Task to complete — Please transcribe, exactly, the line that contains "Dharamsala (159, 1738)" and every line after it to the end of the records, and nothing else.

Screenshot grounding data:
• • •
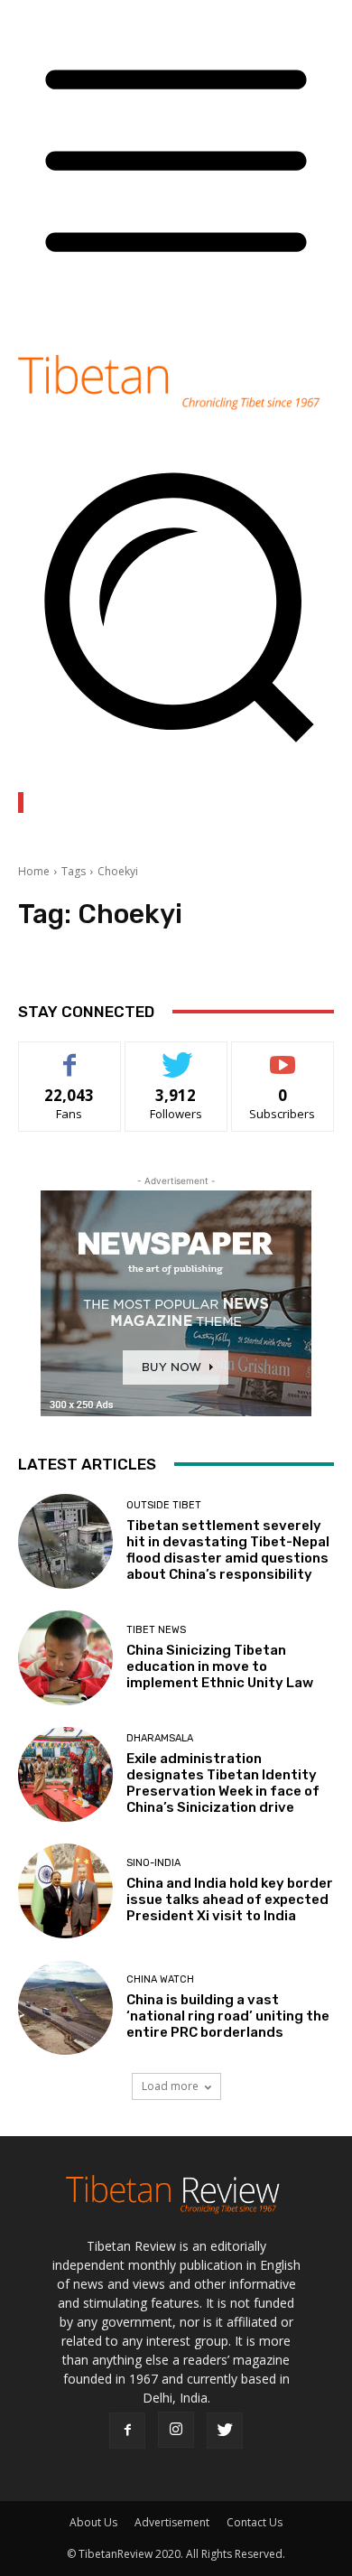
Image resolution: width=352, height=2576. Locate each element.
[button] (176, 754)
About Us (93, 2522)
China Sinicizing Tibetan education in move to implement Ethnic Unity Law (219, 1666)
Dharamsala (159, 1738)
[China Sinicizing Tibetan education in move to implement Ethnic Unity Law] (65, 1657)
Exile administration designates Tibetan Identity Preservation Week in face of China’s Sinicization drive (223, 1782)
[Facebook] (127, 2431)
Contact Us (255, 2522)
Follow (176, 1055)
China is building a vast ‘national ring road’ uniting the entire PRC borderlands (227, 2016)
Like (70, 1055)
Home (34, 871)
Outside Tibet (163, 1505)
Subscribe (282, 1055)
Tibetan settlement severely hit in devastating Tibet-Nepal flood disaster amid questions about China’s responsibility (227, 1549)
• • •
Solution to this exercise —
Dharamsala (159, 1738)
[China Sinicizing Tibetan education in move to implement Ethnic Unity Law] (65, 1657)
Exile administration designates Tibetan Identity Preservation Week in face of China’s Sinicization drive (223, 1782)
[Facebook] (127, 2431)
Contact Us (255, 2522)
Follow (176, 1055)
China is building a vast ‘national ring road’ uniting the entire PRC borderlands (227, 2016)
Like (70, 1055)
Home (34, 871)
Outside Tibet (163, 1505)
Subscribe (282, 1055)
Tibetan settlement severely hit in devastating Tibet-Nepal flood disaster amid questions about China’s responsibility (227, 1549)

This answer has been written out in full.